An adolescent girl is
having behavior problems at school. There is an IEP meeting to discuss the
issue. After the meeting one of the teachers gets a funny mass e-mail from a teacher’s
aide. The teacher’s aide works with the teenage girl, so the teacher replies
giving her the specifics of the meeting, the girl’s first name, and her
opinions about how this girl will always have problems and is a troublemaker.
Instead of “reply”, she hits “reply all.” Now the entire school is informed of
the meeting and the teachers’ opinions about the teenage girl. How does this
affect other teachers’ behaviors with this girl? This exosystem impacts the
behavior of other’s toward her without her knowing.
The macrosystem is the development of values and beliefs
based upon the societal experiences of a person. Societal experiences can come
from areas of culture, type of government, SES, or geographical area. This
person interprets their understanding of these values and beliefs and forms the
structure of how they understand the workings of their world. Past and present
experiences map the filter of people and their perceptions of events.

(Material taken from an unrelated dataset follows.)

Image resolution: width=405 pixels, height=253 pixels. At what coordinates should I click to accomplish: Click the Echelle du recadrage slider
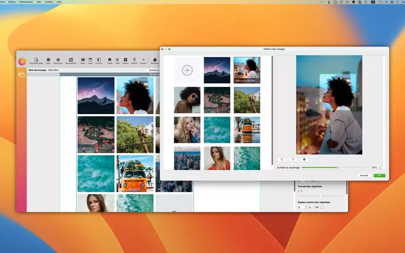[337, 168]
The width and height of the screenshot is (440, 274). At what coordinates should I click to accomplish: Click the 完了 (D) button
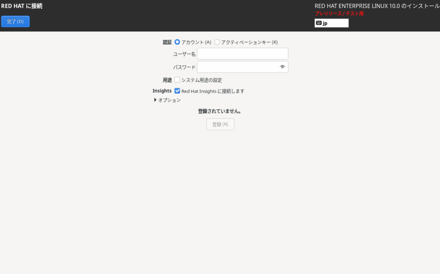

A child, who is from a Latino family, experiences a digital
divide in his life due to negative attitudes his family has about technology. Culturally,
his parents and grandparents do not believe in using technology. His family
believes technology takes away from the collectivist nature of their culture. His grandmother says “I see how other
families don’t pay attention to each other because of computers. You don’t want
this for your family do you?” The mother and father have cell phones for
communication. After much begging, the
father buys the boy a Nintendo 64 at GameStop for his birthday because it is in
the family budget. The boy cannot use any of the games his friends play. When
he invites his friends over, they laugh at him over how old his system is
compared to theirs. The boy begins to distance himself from those friends and
transitions to others who don’t have access to the latest digital toy. Fast forward
in the boy’s life to his first job at 15 years old. He finds that many of the
mechanisms in the job are computerized.
Easily frustrated with the computer, he quits because of feeling
inadequate. How is the digital divide manifesting in his life? How could this
impact the boy’s self-efficacy? Big data collectors do not have statistics on
this type of family, how are they represented economically, socially, or
politically?
If we look at big data, Internet activity is followed by companies
to advertise specifically toward a child’s economic, political, or social
behavior. Due to the lack of government guidelines with big data, children can
be manipulated without knowing it is happening. This type of macrosystem
interaction is all in digital form. PC’s, phones, video games, are building in
the technology to track movements and usage. The impact of this future is
unclear and troubling. We do know children
will be more vulnerable to manipulation through this type of direct marketing.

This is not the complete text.